CSVStream#

class capymoa.stream.CSVStream[source]#

Bases: Stream[_AnyInstance]

Create a CapyMOA datastream from a CSV file.

  • The CSV file must have a header row with feature names.

  • Integers or strings can specify nominal features.

  • ? represent missing values.

  • CSV is read line by line, so it can handle large files.

When ‘categories’ are provided for the target attribute, then the stream returns LabeledInstance objects.

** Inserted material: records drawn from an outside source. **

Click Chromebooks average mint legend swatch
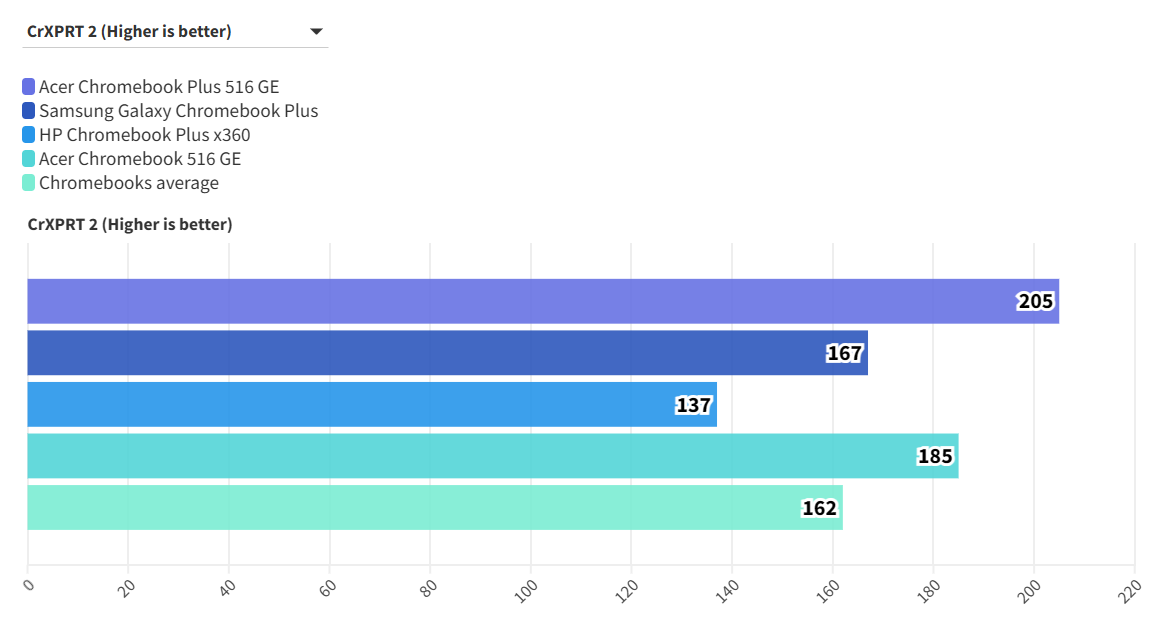Viewport: 1158px width, 624px height. point(28,183)

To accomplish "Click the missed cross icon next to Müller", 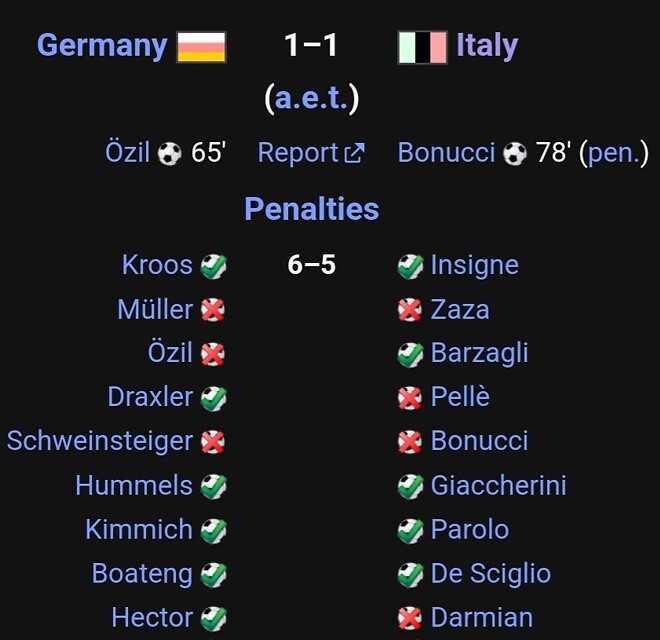I will (x=213, y=310).
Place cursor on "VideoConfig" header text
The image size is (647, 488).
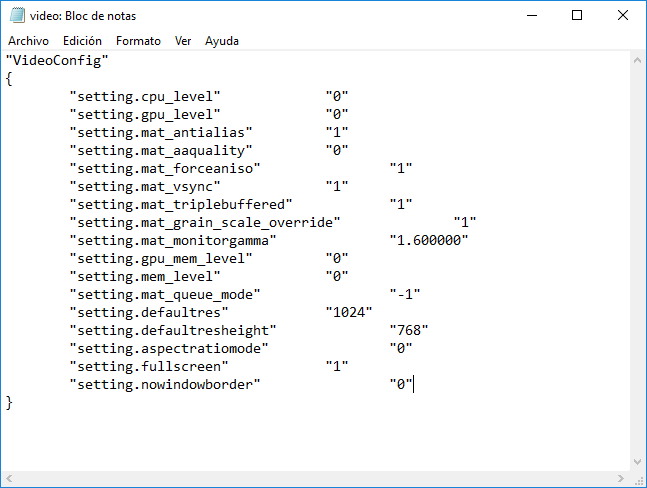(57, 60)
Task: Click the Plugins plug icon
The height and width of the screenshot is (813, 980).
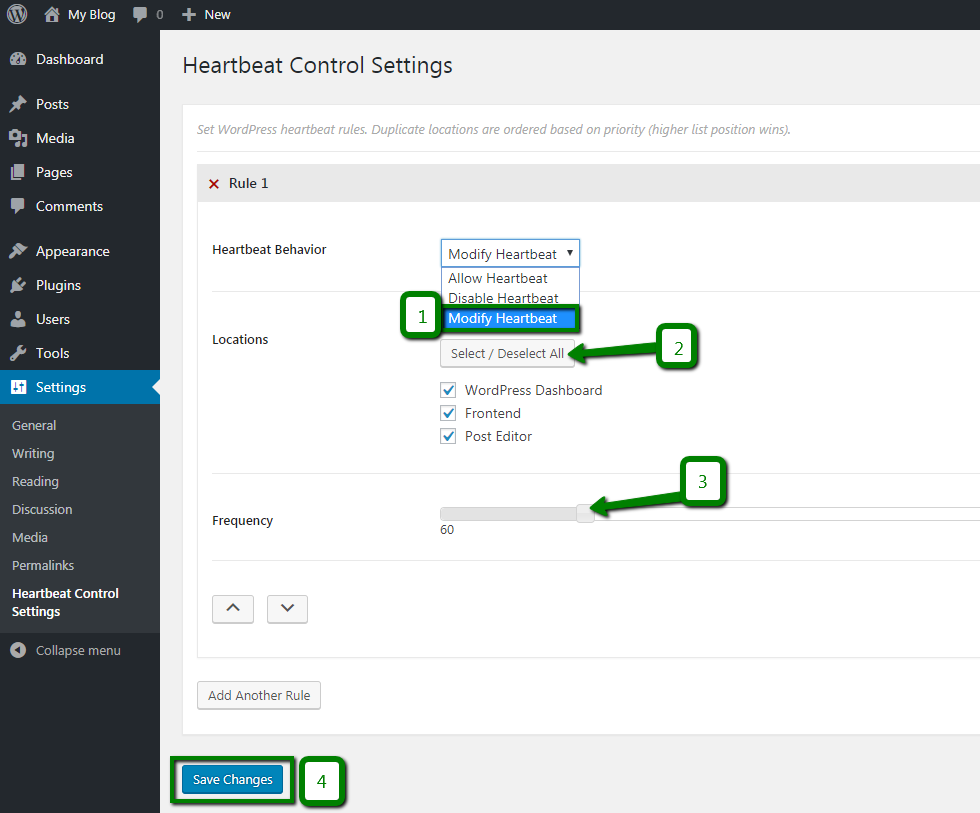Action: [x=18, y=285]
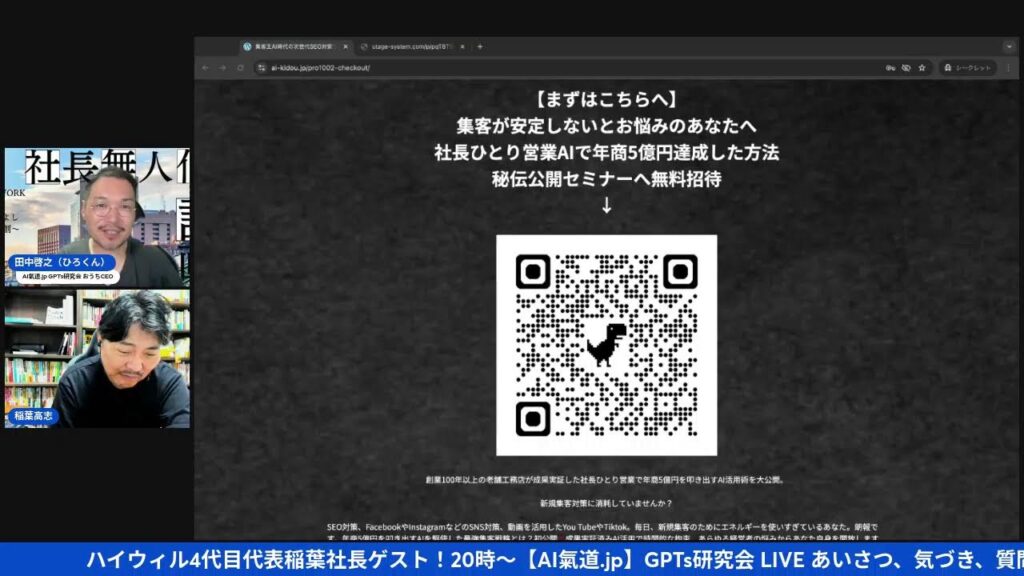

>>> from io import StringIO
>>> from capymoa.stream import CSVStream
>>> csv_content = '''feature1,feature2,target
... 1,A,yes
... 2,B,no
... 3,0,0
... 5,1,1
... ?,?,?
... '''
>>> csv_file = StringIO(csv_content)
>>> stream = CSVStream(
...     file=csv_file,
...     target="target",
...     categories={"target": ["yes", "no"], "feature2": ["A", "B"]},
...     name="TestStream"
... )
>>> for instance in stream:
...     print(instance.x, instance.y_index, instance.y_label)
[1. 0.] 0 yes
[2. 1.] 1 no
[3. 0.] 0 yes
[5. 1.] 1 no
[nan nan] -1 None

When no categories are provided for the target attribute, then the stream returns RegressionInstance objects.

>>> csv_content = '''target,feature1,feature2
... 0.0,A,1
... 0.5,B,2
... 1.5,0,3
... 2.0,1,4
... ?,?,?
... '''
>>> csv_file = StringIO(csv_content)
>>> stream = CSVStream(
...     file=csv_file,
...     target="target",
...     categories={"feature1": ["A", "B"]},
...     name="TestStream"
... )
>>> for instance in stream:
...     print(instance.x, instance.y_value)
[0. 1.] 0.0
[1. 2.] 0.5
[0. 3.] 1.5
[1. 4.] 2.0
[nan nan] nan
__init__(
file: Path | str | TextIO,
target: str,
categories: Mapping[str, Sequence[str]] | None = None,
name: str | None = None,
length: int | None = None,
) None[source]#

Create a CSV stream.

Parameters:
  • file – A path to a CSV file or an open file-like object.

  • target – The name of the target attribute.

  • categories – A mapping from attribute names to their categorical values.

  • name – An optional name for the stream. If not provided, the filename is used.

  • length – An optional length of the stream (number of instances). If provided, this enables the Sized interface.

__iter__() Iterator[_AnyInstance][source]#

Get an iterator over the stream.

This will NOT restart the stream if it has already been iterated over. Please use the restart() method to restart the stream.

Yield:

An iterator over the stream.

__next__() _AnyInstance[source]#

Get the next instance in the stream.

Returns:

The next instance in the stream.

cli_help() str[source]#

Return a help message

get_moa_stream() InstanceStream | None[source]#

Get the MOA stream object if it exists.

get_schema() Schema[source]#

Return the schema of the stream.

has_more_instances() bool[source]#

Return True if the stream have more instances to read.

next_instance() _AnyInstance[source]#

Return the next instance in the stream.

Raises:

ValueError – If the machine learning task is neither a regression nor a classification task.

Returns:

A labeled instances or a regression depending on the schema.

restart() None[source]#

Restart the stream to read instances from the beginning.